For similar reasons like the Sink topics, these should be constrained per OpenNMS backend and its Minions, and the way to do it is by setting an instanceId
per OpenNMS backend.
All the topics affected by the Instance ID are the Sink and RPC topics. The default value of the instanceId
is OpenNMS
(for OpenNMS Horizon), or Meridian
(for OpenNMS Meridian 2018 or newer).
When this ID is set with let's say CompanyName-DC1-G1
(for data center 1, group/sub-group 1), the topics will look like the following, assuming a location name of Loc1
:
CompanyName-DC1-G1.Sink.Events
CompanyName-DC1-G1.Sink.Heartbeat
CompanyName-DC1-G1.Sink.Syslog
CompanyName-DC1-G1.Sink.Trap
CompanyName-DC1-G1.Loc1.rpc-request.Collect
CompanyName-DC1-G1.Loc1.rpc-request.DNS
CompanyName-DC1-G1.Loc1.rpc-request.Detect
CompanyName-DC1-G1.Loc1.rpc-request.Echo
CompanyName-DC1-G1.Loc1.rpc-request.PING
CompanyName-DC1-G1.Loc1.rpc-request.PING-SWEEP
CompanyName-DC1-G1.Loc1.rpc-request.Poller
CompanyName-DC1-G1.Loc1.rpc-request.Requisition
CompanyName-DC1-G1.Loc1.rpc-request.SNMP
CompanyName-DC1-G1.rpc-response.Collect
CompanyName-DC1-G1.rpc-response.DNS
CompanyName-DC1-G1.rpc-response.Detect
CompanyName-DC1-G1.rpc-response.Echo
CompanyName-DC1-G1.rpc-response.Poller
CompanyName-DC1-G1.rpc-response.SNMP
Obviously, if a second OpenNMS backend has an instanceId
of CompanyName-DC1-G2
or CompanyName-DC2-G3
, the topics won't interfere between each other, and they can safely share the same Kafka Cluster.
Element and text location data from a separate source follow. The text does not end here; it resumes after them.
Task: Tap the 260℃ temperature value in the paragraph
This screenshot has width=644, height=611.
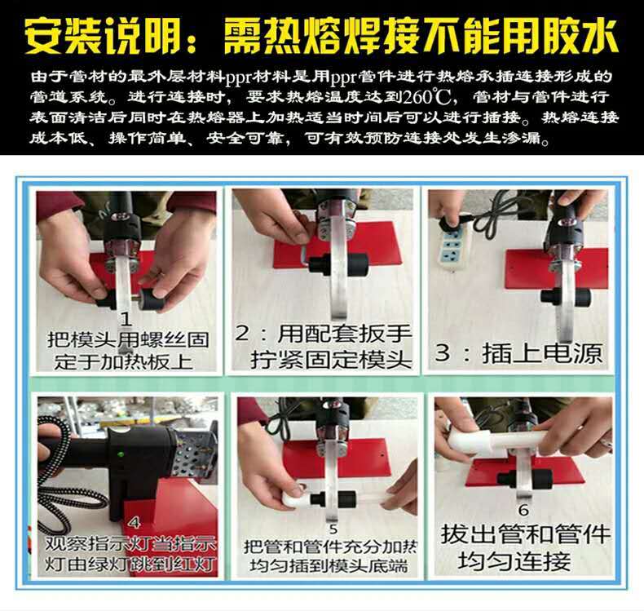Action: click(426, 98)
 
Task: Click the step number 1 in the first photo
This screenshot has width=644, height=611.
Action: click(126, 319)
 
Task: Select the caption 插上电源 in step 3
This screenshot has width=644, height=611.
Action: click(542, 353)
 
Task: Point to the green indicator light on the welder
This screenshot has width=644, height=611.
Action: click(121, 454)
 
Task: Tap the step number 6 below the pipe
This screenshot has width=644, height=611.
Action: click(523, 510)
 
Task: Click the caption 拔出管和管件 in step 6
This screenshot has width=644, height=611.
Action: click(525, 534)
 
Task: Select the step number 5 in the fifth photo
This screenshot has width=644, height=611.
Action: click(333, 529)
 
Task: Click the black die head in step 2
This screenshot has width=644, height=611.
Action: click(338, 264)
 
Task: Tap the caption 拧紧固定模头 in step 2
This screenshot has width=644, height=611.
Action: click(331, 361)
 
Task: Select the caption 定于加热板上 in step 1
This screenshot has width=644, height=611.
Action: click(124, 362)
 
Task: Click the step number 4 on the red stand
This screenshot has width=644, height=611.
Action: click(135, 522)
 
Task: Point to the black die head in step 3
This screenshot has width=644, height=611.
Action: click(565, 295)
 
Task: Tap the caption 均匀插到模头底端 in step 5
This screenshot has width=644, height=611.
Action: click(329, 565)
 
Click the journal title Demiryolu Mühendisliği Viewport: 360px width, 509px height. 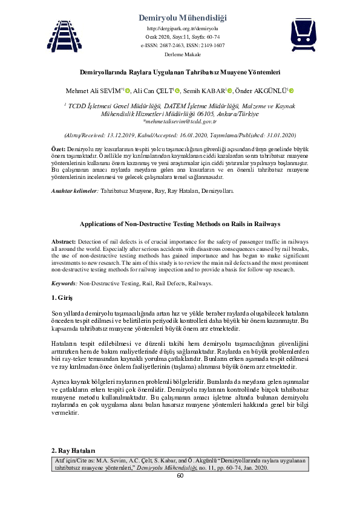pyautogui.click(x=182, y=18)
The above solution was designed to be implemented using Kafka. Unfortunately, there are situations on which it is required to use ActiveMQ, for example, when using Meridian 2018, or a version of Horizon older than 23.
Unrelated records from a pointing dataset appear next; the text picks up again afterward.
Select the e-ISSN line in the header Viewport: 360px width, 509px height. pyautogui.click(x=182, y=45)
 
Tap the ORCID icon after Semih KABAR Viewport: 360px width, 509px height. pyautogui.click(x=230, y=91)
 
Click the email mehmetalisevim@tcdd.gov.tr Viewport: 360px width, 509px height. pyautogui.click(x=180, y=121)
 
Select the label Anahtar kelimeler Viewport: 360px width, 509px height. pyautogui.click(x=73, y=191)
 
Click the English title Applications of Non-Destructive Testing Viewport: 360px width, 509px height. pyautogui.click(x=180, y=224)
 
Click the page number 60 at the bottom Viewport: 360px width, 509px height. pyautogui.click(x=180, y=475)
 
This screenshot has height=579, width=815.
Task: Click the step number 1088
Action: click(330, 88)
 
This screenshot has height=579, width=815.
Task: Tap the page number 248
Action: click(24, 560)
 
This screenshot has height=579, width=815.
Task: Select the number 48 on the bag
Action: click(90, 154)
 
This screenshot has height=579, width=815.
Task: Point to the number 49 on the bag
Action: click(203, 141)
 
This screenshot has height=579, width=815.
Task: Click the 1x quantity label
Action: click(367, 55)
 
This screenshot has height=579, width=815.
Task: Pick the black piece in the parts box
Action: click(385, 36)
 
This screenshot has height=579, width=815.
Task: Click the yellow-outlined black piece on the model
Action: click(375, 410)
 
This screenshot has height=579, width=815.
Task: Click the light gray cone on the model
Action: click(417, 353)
ActiveMQ requires additional changes on $OPENNMS_HOME/etc/opennms-activemq.xml
when the instance ID is changed. To be more precise, under a section called authorizationEntries
.
The default configuration contains the following:
<!-- Users in the minion role can write/create queues that are not keyed by location -->
<authorizationEntry queue="OpenNMS.*.*" write="minion" admin="minion" />
<!-- Users in the minion role can read/create from queues that are keyed by location -->
<authorizationEntry queue="OpenNMS.*.*.*" read="minion" admin="minion" />
The prefix OpenNMS
should be replaced with the chosen Instance ID. In case of Meridian 2018, the default prefix is different but the logic still applies.